* **Directive**: Please reproduce word for word the lines of the material from the one holding "Describe the element at coordinates (456, 210)" through the end, both included, leaving out the pictures.

** start **

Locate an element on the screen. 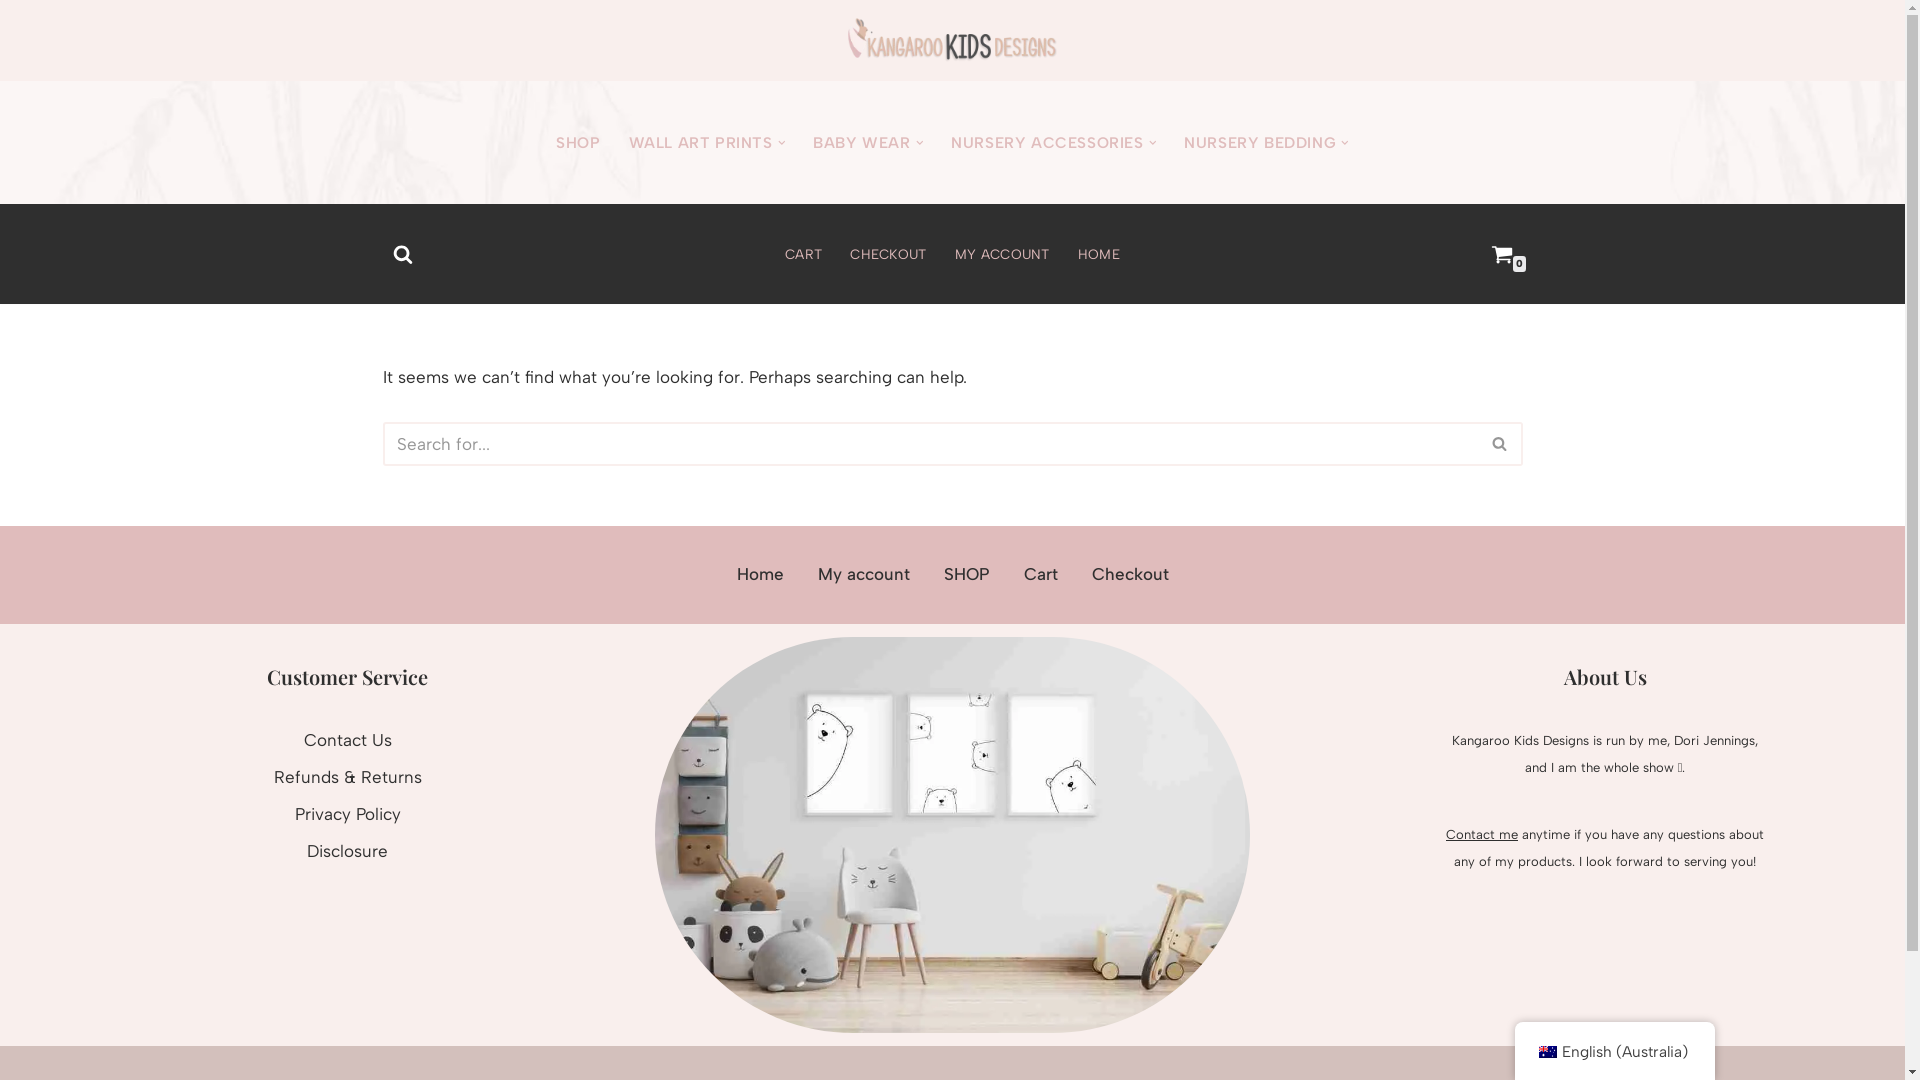 The width and height of the screenshot is (1920, 1080). My account is located at coordinates (864, 575).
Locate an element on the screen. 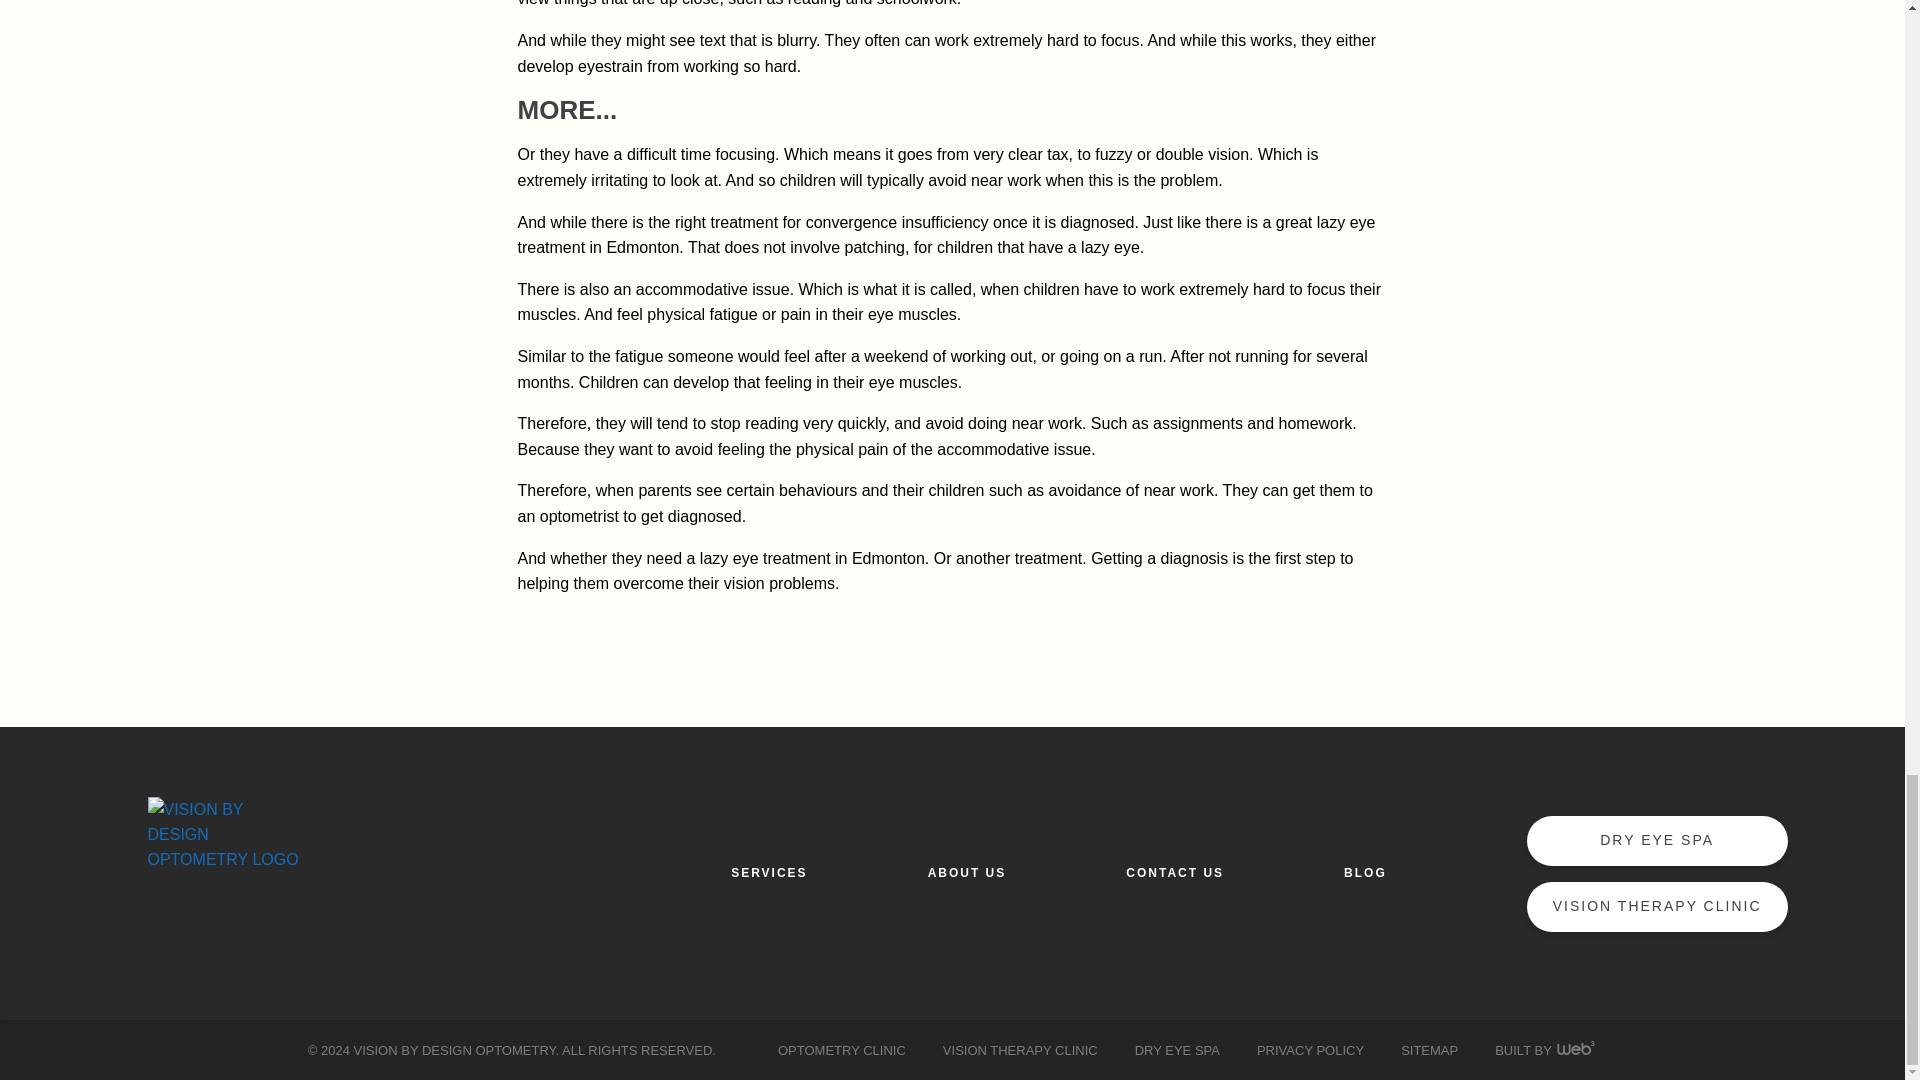 The width and height of the screenshot is (1920, 1080). SERVICES is located at coordinates (768, 872).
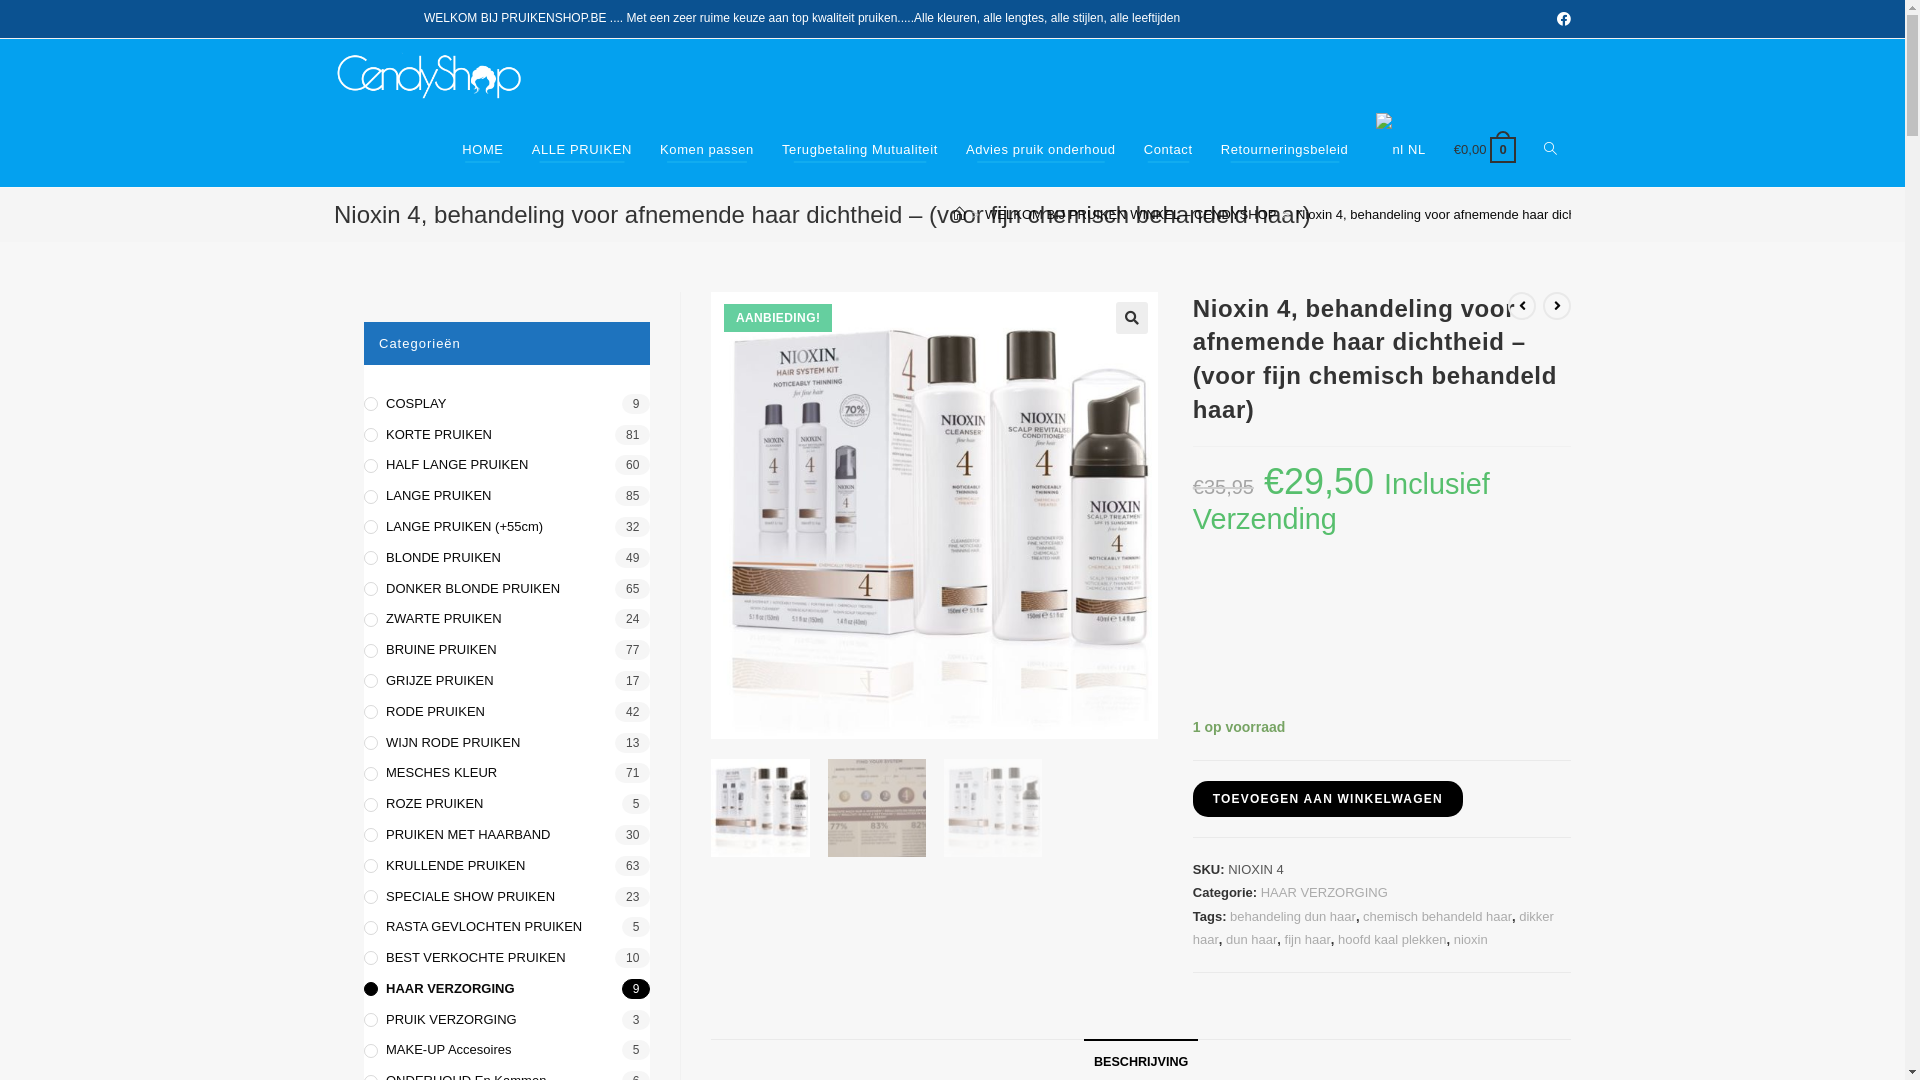 The image size is (1920, 1080). Describe the element at coordinates (1328, 799) in the screenshot. I see `TOEVOEGEN AAN WINKELWAGEN` at that location.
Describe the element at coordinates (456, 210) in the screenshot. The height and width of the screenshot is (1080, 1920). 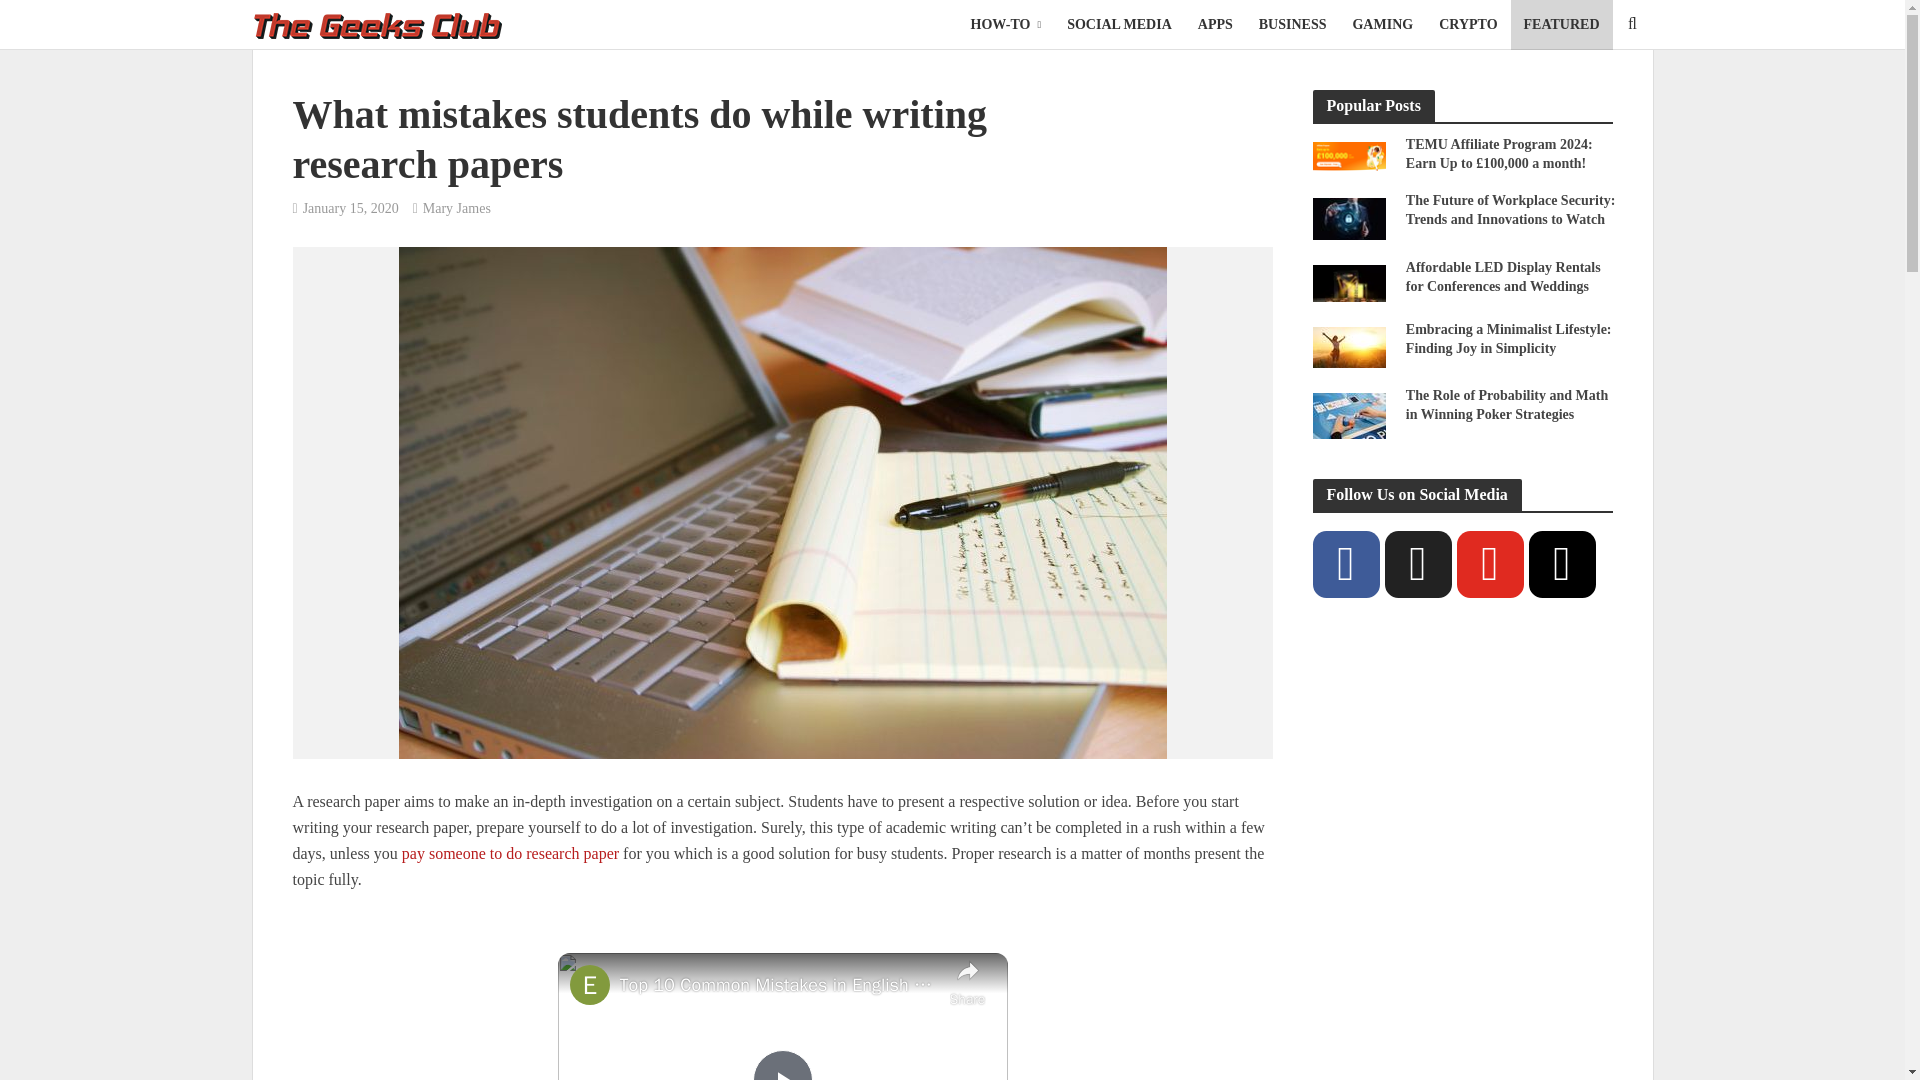
I see `Mary James` at that location.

** end **

* **Response to the task**:
Describe the element at coordinates (456, 210) in the screenshot. The height and width of the screenshot is (1080, 1920). 
I see `Mary James` at that location.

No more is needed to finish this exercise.